• _SHORT EXERCISE_
Please rewrite the stretch from the line containing "470x362 pixels." through the line containing "will (x=313, y=333).", replacing "link" with "hyperlink" and leaving everything else unchanged.

• _INFORMATION PROVIDED_

= = =

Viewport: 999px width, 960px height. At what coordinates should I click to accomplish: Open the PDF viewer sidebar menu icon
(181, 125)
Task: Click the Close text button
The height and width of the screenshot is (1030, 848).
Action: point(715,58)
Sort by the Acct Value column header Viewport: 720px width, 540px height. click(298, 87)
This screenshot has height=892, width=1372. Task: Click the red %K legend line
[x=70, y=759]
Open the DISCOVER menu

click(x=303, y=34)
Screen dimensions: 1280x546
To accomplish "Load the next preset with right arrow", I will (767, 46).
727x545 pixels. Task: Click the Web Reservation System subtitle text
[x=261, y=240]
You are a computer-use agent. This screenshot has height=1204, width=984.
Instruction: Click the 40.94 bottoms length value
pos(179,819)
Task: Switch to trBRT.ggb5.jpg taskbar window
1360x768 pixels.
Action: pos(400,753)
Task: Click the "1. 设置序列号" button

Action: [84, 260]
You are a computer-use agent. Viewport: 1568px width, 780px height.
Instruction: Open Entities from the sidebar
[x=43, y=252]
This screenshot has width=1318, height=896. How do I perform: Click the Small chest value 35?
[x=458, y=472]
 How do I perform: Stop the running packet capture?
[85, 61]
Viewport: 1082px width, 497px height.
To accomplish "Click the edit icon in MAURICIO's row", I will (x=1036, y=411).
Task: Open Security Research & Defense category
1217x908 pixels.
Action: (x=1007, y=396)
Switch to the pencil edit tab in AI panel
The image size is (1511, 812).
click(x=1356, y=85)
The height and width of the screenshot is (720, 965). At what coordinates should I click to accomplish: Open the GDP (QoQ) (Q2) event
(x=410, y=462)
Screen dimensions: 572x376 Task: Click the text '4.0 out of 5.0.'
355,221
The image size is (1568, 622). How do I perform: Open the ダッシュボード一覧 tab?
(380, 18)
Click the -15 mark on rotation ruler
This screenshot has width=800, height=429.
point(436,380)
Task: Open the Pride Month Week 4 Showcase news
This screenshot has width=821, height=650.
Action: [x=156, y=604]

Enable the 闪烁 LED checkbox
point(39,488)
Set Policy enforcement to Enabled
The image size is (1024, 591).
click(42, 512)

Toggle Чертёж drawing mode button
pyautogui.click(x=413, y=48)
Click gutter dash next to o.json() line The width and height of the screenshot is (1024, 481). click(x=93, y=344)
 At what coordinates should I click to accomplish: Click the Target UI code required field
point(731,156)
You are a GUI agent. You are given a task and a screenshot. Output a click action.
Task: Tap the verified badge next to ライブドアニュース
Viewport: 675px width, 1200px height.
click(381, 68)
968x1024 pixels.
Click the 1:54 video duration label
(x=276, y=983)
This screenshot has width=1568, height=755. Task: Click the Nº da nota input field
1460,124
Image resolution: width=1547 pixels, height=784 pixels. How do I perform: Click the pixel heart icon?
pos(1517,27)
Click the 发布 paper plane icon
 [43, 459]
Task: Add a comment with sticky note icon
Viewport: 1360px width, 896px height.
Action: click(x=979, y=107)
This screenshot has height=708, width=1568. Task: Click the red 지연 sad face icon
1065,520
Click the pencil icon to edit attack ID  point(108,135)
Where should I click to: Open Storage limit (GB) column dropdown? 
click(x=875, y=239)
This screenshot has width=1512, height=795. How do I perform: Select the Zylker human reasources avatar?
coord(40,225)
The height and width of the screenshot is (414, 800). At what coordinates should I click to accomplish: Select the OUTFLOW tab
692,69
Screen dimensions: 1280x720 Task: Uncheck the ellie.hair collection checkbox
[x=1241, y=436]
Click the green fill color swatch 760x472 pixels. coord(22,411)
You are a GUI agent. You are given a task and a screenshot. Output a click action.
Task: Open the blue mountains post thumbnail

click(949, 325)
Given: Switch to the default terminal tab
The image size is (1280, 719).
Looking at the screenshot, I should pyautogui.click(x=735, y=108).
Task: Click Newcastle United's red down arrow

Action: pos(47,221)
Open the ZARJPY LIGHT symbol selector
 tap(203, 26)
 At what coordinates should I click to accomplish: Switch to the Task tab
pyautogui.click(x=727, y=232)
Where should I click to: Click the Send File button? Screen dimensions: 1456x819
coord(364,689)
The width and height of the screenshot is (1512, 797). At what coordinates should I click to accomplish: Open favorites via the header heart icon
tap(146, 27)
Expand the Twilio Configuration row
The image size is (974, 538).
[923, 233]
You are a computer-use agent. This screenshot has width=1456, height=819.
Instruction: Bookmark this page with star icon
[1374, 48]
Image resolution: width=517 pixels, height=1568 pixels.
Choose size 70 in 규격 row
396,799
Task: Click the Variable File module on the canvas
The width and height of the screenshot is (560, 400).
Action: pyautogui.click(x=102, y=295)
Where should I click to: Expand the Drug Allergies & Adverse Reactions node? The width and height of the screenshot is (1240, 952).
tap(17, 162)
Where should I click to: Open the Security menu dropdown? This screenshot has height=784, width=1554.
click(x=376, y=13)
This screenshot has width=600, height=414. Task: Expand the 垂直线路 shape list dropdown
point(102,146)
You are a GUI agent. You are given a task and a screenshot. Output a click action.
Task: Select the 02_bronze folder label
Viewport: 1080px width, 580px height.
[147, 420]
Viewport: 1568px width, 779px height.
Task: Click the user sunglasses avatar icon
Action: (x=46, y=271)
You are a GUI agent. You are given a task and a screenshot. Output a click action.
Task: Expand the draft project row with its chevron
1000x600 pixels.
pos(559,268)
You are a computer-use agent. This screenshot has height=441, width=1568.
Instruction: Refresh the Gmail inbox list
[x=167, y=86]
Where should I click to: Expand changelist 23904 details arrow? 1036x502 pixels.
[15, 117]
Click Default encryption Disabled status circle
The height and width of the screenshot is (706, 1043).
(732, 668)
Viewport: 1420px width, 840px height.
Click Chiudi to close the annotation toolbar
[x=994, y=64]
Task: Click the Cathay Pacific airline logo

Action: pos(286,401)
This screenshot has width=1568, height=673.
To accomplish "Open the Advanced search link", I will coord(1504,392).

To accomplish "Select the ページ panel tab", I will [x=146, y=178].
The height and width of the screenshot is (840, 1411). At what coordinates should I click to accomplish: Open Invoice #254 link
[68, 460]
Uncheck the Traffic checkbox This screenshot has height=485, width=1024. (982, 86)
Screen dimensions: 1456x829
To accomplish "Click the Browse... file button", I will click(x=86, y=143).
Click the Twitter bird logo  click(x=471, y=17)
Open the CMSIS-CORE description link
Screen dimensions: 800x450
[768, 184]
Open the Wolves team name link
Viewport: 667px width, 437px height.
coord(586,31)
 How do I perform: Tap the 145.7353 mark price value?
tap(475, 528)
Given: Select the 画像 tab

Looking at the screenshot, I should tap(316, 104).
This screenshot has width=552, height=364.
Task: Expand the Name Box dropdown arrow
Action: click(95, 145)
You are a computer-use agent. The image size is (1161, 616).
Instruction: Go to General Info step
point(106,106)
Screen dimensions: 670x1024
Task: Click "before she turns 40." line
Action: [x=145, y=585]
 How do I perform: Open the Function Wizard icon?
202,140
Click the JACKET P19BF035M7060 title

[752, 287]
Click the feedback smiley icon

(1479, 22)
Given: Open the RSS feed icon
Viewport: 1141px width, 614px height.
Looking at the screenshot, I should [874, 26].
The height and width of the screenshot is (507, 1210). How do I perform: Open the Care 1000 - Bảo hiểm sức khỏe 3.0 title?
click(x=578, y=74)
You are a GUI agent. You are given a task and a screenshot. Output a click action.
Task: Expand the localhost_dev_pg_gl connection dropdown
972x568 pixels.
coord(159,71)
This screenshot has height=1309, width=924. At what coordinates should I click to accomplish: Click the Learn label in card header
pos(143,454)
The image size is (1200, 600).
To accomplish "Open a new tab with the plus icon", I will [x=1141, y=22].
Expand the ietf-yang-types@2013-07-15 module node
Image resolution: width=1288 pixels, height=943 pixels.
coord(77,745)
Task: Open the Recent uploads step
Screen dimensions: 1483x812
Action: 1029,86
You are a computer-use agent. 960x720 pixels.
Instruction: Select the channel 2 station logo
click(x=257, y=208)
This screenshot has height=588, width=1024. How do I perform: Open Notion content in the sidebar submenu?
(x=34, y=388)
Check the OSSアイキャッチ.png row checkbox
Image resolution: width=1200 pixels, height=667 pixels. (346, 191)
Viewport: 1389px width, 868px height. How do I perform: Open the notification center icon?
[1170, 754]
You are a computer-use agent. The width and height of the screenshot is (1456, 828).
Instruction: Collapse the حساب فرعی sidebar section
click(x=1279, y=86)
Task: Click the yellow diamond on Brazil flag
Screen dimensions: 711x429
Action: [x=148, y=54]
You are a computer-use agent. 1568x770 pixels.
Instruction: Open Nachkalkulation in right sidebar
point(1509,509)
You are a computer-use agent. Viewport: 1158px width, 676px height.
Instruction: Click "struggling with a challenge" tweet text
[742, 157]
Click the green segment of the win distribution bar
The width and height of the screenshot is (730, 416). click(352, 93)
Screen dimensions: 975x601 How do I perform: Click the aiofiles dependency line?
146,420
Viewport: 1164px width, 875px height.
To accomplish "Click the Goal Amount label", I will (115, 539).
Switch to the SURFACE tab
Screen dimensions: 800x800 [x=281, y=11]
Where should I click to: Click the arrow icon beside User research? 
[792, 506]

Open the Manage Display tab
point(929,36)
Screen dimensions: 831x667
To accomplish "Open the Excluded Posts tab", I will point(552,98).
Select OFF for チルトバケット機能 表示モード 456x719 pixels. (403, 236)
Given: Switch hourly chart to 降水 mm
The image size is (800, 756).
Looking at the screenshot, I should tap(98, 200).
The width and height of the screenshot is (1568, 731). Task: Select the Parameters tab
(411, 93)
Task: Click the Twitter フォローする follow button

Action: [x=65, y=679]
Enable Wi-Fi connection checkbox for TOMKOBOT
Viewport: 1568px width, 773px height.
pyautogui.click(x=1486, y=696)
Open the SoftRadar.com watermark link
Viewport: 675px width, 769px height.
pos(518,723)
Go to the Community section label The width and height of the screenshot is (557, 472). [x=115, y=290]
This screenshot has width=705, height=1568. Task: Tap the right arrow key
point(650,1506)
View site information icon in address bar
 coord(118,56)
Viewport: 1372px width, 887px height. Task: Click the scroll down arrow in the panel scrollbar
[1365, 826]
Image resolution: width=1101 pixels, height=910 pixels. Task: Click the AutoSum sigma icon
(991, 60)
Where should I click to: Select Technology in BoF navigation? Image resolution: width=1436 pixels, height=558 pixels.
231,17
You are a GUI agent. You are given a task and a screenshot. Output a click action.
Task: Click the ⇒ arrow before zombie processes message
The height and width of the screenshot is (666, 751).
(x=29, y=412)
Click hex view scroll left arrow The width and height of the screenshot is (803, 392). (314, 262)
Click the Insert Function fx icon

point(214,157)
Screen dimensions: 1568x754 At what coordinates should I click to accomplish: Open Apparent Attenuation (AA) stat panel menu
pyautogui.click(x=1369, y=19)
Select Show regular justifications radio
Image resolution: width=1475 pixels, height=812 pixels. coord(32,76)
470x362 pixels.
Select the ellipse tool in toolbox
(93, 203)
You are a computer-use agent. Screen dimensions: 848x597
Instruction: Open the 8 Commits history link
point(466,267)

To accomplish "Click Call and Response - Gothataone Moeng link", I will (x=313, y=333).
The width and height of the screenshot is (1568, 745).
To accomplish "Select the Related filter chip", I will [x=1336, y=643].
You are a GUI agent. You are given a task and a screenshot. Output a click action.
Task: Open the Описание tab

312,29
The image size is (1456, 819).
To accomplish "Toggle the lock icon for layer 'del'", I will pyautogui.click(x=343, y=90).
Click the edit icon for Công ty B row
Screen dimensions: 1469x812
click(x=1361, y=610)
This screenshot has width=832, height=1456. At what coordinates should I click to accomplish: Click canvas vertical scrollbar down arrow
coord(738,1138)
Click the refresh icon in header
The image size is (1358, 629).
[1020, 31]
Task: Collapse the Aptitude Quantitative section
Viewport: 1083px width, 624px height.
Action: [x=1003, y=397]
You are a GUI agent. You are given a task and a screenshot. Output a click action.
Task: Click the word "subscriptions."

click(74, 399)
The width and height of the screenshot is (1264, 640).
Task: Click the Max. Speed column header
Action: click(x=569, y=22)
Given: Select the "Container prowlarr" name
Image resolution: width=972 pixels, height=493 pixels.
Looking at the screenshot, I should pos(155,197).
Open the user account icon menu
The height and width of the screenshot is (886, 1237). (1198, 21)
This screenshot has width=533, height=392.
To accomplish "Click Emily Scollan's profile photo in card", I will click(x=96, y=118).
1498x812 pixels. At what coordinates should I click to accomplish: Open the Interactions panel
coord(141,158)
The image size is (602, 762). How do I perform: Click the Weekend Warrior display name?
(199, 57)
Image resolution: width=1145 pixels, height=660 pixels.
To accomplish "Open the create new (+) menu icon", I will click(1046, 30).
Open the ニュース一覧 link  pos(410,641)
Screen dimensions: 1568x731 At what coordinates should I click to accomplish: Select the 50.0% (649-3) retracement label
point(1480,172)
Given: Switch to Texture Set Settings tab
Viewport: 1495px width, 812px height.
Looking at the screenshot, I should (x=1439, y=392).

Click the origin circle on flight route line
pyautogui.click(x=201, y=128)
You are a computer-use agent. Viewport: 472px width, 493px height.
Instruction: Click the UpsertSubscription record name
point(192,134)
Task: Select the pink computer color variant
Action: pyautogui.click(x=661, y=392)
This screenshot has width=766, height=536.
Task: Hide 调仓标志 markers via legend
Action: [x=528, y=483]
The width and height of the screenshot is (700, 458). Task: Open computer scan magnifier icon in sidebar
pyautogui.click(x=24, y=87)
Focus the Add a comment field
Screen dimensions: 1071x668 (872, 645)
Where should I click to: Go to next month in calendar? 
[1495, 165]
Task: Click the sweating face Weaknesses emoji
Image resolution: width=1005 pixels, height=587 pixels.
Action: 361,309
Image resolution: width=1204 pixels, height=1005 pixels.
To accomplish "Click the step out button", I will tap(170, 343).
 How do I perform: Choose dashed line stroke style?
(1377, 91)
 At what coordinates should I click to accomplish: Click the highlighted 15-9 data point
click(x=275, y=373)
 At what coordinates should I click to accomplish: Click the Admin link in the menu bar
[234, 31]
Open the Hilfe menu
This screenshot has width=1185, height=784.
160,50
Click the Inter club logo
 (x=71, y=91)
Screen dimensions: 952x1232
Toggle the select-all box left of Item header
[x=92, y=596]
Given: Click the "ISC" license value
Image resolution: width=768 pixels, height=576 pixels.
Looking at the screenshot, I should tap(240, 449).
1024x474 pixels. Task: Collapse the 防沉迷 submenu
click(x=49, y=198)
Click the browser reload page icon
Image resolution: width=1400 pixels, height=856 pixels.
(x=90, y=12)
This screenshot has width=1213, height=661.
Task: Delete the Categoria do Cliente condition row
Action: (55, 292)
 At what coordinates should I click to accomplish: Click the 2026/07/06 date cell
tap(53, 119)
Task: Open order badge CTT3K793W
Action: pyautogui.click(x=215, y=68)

= = =

• _THE RESULT_
470x362 pixels.
Select the ellipse tool in toolbox
(93, 203)
You are a computer-use agent. Screen dimensions: 848x597
Instruction: Open the 8 Commits history hyperlink
point(466,267)

To accomplish "Click Call and Response - Gothataone Moeng hyperlink", I will (x=313, y=333).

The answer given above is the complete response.